Dataset records →
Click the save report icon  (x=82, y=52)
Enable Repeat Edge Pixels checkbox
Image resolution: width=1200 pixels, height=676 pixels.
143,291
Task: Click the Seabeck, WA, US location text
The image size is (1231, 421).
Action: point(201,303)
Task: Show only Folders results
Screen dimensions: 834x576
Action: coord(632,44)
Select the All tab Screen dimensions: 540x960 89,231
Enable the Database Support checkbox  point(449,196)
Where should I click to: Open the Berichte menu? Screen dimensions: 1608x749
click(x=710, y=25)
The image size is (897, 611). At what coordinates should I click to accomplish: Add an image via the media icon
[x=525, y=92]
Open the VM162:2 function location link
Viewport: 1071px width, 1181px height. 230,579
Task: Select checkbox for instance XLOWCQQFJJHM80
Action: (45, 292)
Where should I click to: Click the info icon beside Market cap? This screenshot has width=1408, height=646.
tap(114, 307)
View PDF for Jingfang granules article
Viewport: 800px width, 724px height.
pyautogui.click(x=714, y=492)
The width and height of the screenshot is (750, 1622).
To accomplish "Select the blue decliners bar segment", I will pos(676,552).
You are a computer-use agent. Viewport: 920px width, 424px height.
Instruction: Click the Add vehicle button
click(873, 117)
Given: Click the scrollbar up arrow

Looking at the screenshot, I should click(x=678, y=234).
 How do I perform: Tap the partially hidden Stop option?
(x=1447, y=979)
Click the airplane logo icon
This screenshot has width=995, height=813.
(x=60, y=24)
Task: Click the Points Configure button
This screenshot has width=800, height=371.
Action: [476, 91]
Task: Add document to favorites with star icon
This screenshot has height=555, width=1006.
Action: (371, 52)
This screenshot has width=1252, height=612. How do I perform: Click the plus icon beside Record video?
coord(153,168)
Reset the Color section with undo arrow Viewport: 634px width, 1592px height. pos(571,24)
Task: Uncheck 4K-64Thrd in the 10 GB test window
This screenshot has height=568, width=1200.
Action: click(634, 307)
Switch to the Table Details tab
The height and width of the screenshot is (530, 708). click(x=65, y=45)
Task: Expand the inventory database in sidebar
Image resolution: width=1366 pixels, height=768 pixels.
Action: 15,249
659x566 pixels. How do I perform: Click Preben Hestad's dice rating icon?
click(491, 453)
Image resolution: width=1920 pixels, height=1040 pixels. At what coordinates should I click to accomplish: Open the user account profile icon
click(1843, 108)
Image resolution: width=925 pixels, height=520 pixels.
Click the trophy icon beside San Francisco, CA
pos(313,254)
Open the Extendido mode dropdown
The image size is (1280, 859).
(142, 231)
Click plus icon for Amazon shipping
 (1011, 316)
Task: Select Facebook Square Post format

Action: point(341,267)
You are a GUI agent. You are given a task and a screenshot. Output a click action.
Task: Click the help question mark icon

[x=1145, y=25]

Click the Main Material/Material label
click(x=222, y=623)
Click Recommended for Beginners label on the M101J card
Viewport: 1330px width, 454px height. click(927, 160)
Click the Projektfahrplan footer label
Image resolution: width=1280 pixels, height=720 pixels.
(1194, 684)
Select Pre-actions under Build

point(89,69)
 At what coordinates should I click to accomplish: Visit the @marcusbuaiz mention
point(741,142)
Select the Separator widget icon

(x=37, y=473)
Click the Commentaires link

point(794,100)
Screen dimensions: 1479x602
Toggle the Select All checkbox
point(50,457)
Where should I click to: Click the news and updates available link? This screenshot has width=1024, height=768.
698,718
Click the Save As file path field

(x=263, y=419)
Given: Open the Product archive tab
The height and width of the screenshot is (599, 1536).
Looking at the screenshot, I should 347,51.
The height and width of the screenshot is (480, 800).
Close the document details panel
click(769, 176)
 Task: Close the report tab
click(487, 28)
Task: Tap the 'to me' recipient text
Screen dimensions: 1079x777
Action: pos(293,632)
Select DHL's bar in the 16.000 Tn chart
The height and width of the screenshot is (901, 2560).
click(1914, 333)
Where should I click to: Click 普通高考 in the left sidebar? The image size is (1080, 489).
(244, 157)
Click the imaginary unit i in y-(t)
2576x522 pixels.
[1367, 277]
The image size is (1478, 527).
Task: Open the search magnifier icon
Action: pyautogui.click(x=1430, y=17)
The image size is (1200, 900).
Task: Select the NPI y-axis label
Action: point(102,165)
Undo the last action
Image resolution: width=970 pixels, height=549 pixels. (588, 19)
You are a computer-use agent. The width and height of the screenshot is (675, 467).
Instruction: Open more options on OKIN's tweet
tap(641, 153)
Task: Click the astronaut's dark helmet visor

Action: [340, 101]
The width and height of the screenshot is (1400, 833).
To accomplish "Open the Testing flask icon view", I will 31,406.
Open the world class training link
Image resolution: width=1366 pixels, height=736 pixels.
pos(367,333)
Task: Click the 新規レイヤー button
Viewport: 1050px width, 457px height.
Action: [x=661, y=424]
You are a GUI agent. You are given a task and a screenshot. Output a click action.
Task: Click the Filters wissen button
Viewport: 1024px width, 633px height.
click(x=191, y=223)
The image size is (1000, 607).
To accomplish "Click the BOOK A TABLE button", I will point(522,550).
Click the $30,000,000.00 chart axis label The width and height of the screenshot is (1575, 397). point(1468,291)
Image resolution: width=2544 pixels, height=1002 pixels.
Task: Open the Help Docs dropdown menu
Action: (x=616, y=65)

What you are asked to do → Could you return the lines in the entries above that contain "agent"?

Solved problem →
You are a computer-use agent. Viewport: 920px width, 424px height.
You are a GUI agent. You are given a task and a screenshot. Output a click action.
You are a computer-use agent. The width and height of the screenshot is (675, 467).
You are a GUI agent. You are given a task and a screenshot. Output a click action.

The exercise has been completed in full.